START Dataset content

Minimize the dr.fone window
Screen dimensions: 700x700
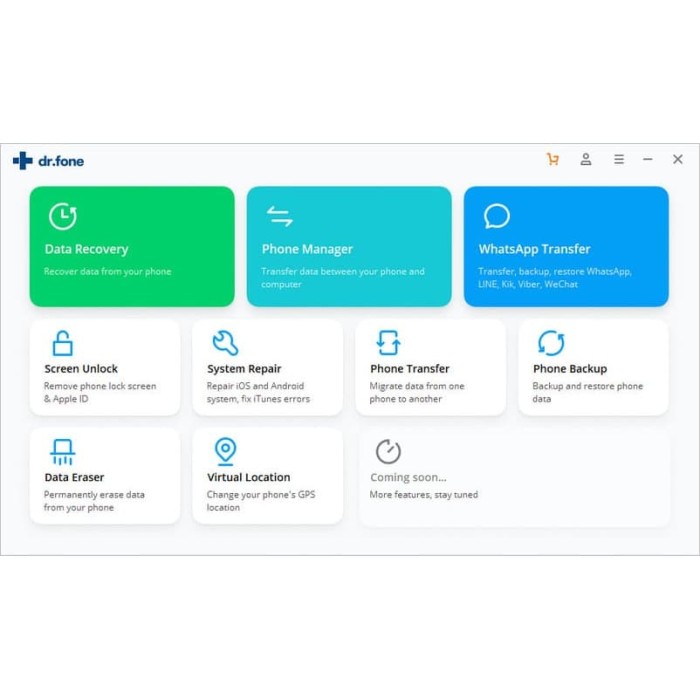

END Dataset content
START Dataset content

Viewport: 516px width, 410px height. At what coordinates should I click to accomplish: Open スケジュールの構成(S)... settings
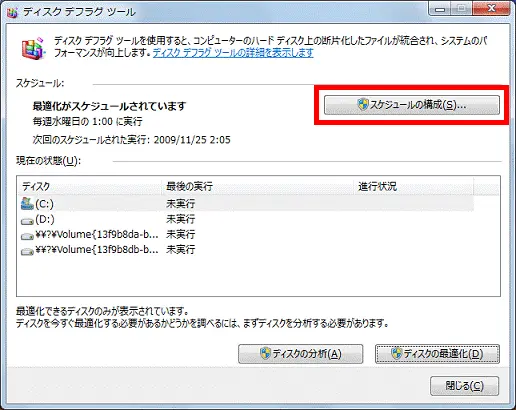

END Dataset content
START Dataset content

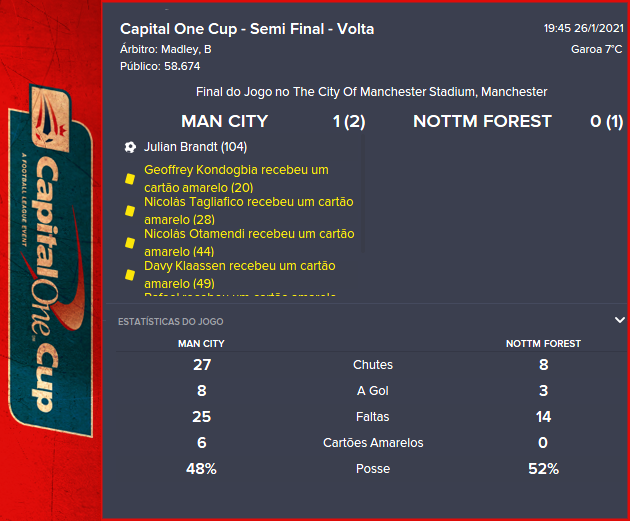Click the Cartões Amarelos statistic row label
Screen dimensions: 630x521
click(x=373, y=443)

END Dataset content

* Work to complete:
Write out only the lines that run from the line containing "Minimize the dr.fone window" through the line containing "Screen dimensions: 700x700", both included, exactly as they appear above.

* Exercise response:
Minimize the dr.fone window
Screen dimensions: 700x700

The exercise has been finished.